The Second World War: PART 11 - Roger Farrier (1944) #2
By J. A. Stapleton
- 451 reads
FARRIER
11.
1944
UNKNOWN
For the most part, the sky was without clouds and made a most fitting setting for the end.
The scene had become a watercolour with yellow smudges on the tops of puffy clouds. The midsection of the sky was a turquoise hue. The horizon line blended in with the dark distant sea. The waves were choppy for the time of year and rose some eight-feet high, foaming at the mouth, almost rolling, almost barrelling over into another, bulldozing the boot prints in the sand. Tufts of green hair could be made out at the sides of the balding head, the sandy hill, where the black Mercedes-Benz 500K had pulled up. The engine idled.
Two men watched him from the verge, he was looking out to sea. He wore no uniform, just a pastel grey raincoat and a suit and tie. It had been tied in a four-in-hand knot. The man looked to be in his late thirties, but there was something about him, some air of authority, that was more mature. He was of medium height, had messy auburn hair, boyish in charm, a tanned forehead and eyes the colour – according to Adelise – of solid wood. His face was handsome and serious from experience. A smirk was drawn across the lips, however. He stood relaxed but faintly military.

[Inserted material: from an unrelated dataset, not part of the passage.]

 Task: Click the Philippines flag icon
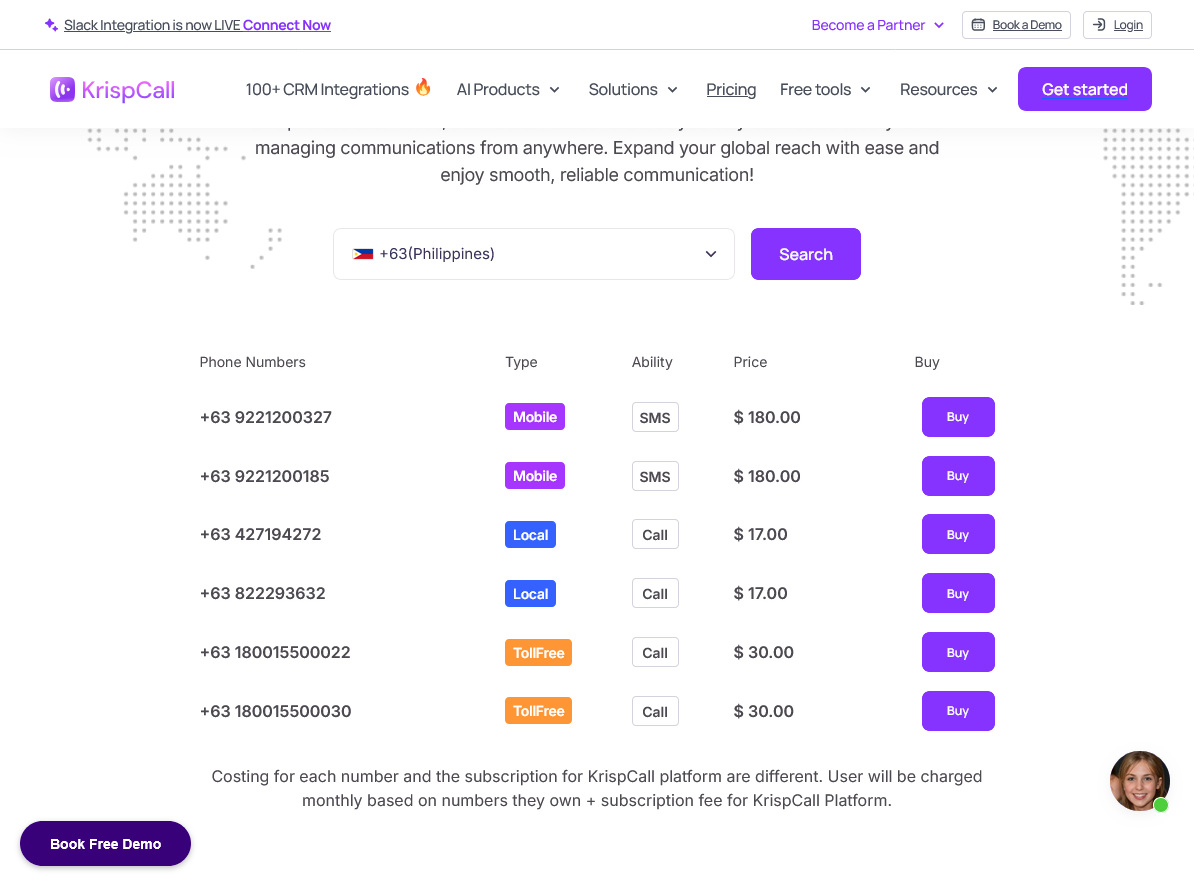pos(362,254)
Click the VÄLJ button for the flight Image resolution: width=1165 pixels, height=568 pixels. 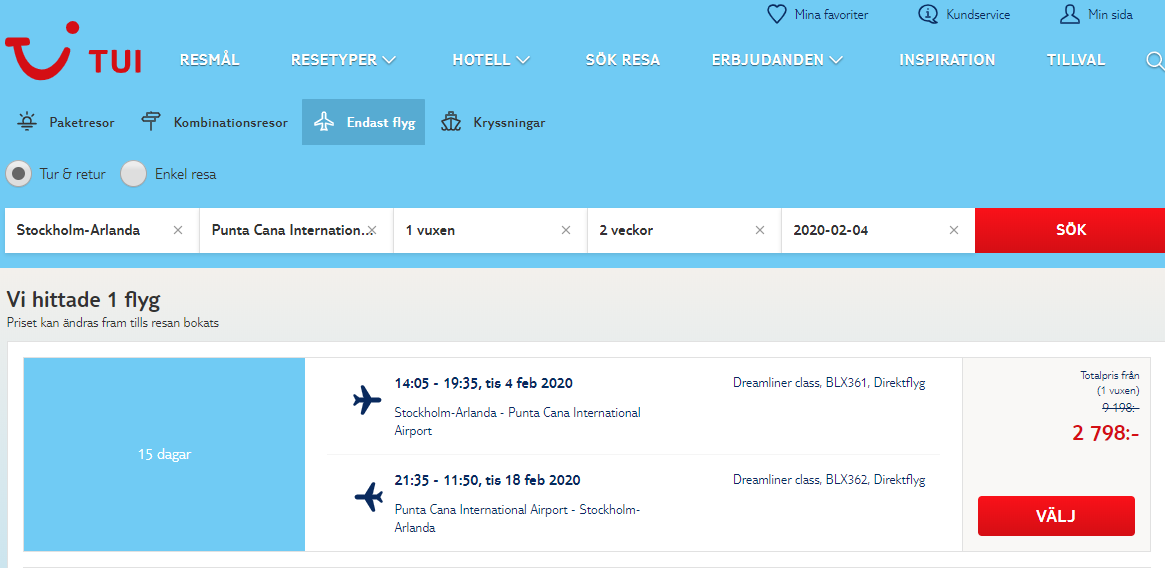1056,516
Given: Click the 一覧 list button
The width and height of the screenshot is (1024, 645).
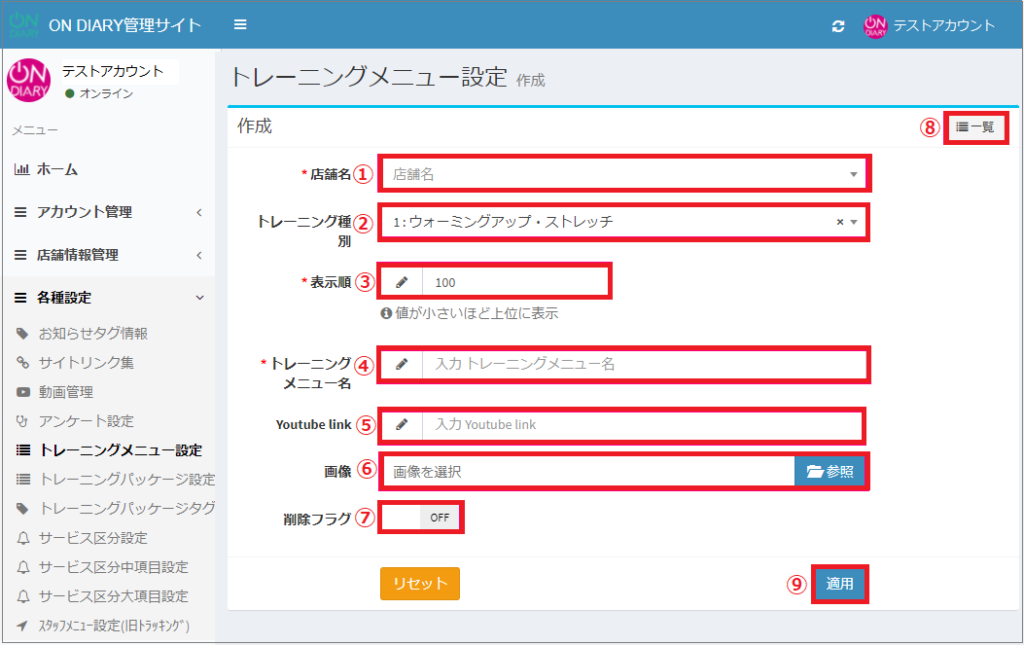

He was waiting for the tide and the war to go away. In his hand was a typewritten letter. He held it to his face for a moment and kissed it. Extending a muscular arm, he let the letter be swept away, tumbling into the mouth of the water and hopefully, out to sea.
Krause reached into his jacket and extracted the squat silencer from it, stilling his own breath. Roger Farrier turned and looked him in the eye. There was a moment. With the pinch of a cough in the wind, the eyes rolled, and he pitched over backwards. He saw two seagulls squawk, fly from a fencepost and soar over the water. He thought he could make out what looked to be a squad of RAF bombers overhead, and then lay still.
The burly man in the sand was dragged out to sea.